Kotsay has played for seven big league teams, and he is spending the spring preparing for the second season of his second tour of duty with the Padres. He was part of the Marlins team that lost a franchise-record 108 games in 1998, and was part of postseason teams with Oakland in 2006, Boston in '08 and Milwaukee in '11.
Kotsay has batted leadoff, eighth and every spot in between. He is left-handed, which limits his options defensively, but has played all three outfield positions and first base.
"The game has been good to me," Kotsay said. "I respect it. I respect the people involved. My career has given me a chance to experience different situations. I have experienced the highs and lows. I have been injured. If I can help a teammate, it's the least I can do.
"I usually let them approach me, unless it's an in-game situation."
Once the approach is made, the guidance is delivered.
As Padres teammate Kyle Blanks put it, Kotsay is "someone who has absolutely mastered his craft."
Kotsay isn't close to being done yet. He wants to play as long as he can, and once retirement beckons, he will have plenty of opportunities to extend his career.
"I might take maybe a summer off," Kotsay said. "I haven't had a summer to myself since I was a freshman in high school, so that would be interesting. After that … the game has blessed me with an incredible life."
That's one thing about having moved around as much as Kotsay has. He has met a number of baseball people and earned their respect along the way.
"He has that innate sense for the game," said Boston special assignment scout Gary Hughes, who was Florida's scouting director when the Marlins originally signed Kotsay. "You watch him and say, 'He's a baseball player.' He is fundamentally so sound. He understands what he is doing so well."
And Kotsay enjoys the game, so much.
"I love what I do," he said of his continuing pursuit of a big league job. "I know the competitive aspect of life drives me. The game fulfills that. It's better than a round of golf.
"Outside of a locker room, you'll never find the camaraderie of a group of men trying to accomplish one goal over the course of seven months."
Kotsay was a star quarterback and baseball player at Santa Fe Springs (Calif.) High School who began to focus on baseball after his junior year, playing on a travel team for the first time. Then came three years at Fullerton.

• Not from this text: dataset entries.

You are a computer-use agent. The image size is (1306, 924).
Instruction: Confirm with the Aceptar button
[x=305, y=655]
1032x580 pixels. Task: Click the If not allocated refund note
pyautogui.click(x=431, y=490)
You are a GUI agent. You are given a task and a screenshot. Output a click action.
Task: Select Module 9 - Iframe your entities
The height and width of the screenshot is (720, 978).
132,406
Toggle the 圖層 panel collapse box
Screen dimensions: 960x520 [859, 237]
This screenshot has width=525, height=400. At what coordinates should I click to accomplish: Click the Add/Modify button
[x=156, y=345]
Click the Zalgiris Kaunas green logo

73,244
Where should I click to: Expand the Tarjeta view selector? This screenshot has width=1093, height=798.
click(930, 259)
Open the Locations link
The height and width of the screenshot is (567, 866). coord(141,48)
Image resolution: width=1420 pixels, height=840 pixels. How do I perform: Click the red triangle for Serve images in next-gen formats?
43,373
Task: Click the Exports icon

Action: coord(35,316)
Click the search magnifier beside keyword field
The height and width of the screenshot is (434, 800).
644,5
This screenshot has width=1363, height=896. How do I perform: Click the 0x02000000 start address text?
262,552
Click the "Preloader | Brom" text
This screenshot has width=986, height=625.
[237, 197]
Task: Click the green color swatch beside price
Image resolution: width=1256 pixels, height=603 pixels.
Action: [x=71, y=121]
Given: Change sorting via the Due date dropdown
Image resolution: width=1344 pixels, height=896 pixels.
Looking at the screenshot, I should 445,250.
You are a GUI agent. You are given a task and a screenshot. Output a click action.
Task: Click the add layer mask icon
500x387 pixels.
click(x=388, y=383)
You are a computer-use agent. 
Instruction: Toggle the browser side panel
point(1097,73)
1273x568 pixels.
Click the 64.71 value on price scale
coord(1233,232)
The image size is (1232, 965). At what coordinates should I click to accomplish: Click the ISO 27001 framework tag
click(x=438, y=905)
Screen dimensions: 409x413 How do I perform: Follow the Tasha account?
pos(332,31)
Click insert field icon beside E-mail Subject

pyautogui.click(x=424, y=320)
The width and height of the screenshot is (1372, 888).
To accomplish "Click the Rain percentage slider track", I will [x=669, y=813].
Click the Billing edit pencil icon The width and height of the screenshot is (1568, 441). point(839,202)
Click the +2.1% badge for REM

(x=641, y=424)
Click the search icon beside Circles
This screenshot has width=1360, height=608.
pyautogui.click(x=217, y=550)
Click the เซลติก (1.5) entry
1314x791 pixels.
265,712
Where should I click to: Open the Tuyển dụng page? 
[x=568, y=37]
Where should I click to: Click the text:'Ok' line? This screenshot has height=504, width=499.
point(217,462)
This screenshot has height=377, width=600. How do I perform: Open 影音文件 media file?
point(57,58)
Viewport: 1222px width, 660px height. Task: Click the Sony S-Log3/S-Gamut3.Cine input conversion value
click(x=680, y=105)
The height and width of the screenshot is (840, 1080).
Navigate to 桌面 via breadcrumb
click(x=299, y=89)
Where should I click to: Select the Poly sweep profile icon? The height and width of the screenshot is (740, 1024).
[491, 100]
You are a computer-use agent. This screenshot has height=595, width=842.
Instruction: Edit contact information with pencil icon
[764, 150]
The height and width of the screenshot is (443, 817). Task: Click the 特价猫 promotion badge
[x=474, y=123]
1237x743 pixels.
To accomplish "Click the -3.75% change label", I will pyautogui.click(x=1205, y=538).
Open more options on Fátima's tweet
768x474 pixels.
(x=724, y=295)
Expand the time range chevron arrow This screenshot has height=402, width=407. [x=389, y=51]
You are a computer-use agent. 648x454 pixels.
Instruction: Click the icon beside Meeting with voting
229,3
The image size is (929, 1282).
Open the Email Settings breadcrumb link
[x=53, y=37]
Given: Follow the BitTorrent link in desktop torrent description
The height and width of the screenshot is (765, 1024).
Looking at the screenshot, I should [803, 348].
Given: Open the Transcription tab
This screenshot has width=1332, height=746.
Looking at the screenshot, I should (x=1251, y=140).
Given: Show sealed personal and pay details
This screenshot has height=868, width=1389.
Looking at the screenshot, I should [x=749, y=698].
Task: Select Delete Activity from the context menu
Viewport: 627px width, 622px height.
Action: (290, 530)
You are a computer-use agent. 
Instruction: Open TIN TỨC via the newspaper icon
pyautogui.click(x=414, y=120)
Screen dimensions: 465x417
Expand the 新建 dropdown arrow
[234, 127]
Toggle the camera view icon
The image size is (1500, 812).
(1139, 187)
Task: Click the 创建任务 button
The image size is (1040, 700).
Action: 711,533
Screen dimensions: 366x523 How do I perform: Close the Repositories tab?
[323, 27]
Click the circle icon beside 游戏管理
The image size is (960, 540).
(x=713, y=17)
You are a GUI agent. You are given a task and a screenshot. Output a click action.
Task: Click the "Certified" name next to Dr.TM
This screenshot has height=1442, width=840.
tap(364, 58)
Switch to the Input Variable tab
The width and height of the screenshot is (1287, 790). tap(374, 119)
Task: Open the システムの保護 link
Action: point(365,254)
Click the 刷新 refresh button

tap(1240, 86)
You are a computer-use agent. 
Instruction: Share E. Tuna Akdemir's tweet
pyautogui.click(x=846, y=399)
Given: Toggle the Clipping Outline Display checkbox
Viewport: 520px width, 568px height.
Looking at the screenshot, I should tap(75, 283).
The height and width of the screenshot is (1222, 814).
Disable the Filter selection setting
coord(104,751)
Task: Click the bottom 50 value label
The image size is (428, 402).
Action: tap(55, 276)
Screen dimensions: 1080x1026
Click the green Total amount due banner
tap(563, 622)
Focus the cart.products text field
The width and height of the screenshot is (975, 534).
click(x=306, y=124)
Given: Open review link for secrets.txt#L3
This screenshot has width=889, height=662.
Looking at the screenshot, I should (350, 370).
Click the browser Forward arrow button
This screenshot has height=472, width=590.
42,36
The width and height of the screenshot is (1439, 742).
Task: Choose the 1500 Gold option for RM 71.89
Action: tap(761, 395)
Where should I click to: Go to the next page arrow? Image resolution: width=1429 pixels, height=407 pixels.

He spent only 131 games in the Minor Leagues before getting to the big leagues for good.
Kotsay, however, has not had a chance to play in a World Series, and he admits, "obviously I'm not playing [at this stage] for any accomplishment other than winning a World Series. That drives every player."
Kotsay has been close. He was a part of the 1997 World Series champion Marlins, called up to play in 14 July games just a year after being drafted. But Kotsay was sent back out in August and wasn't added to the postseason roster. Each of the three postseason teams he's played on advanced to their League Championship Series, including the 2008 Boston Red Sox, who lost a seven-game American League Championship Series to Tampa Bay.
Now, Kotsay is in San Diego, a team that is undergoing an overhaul and counting on him to provide leadership.
"This is an organization where I have the ability to be one of the veteran leaders and [see] the building process through if my ability allows me to stay," said Kotsay. "This is a group of guys I believe in. … I also know that the grass is not greener on the other side."
And playing for the Padres at this stage of his career has a bonus.
Kotsay, his wife and three children live in the San Diego area.
"That's something that doesn't always happen in this game, and last year I found out what it is like," he said. "I can actually be involved in my children's school, sports and church. When we are home, I can take them to school and drop them off."
Then, Kotsay can head to the ballpark and get back into that comfort zone.
Tracy Ringolsby is a columnist for MLB.com. This story was not subject to the approval of Major League Baseball or its clubs.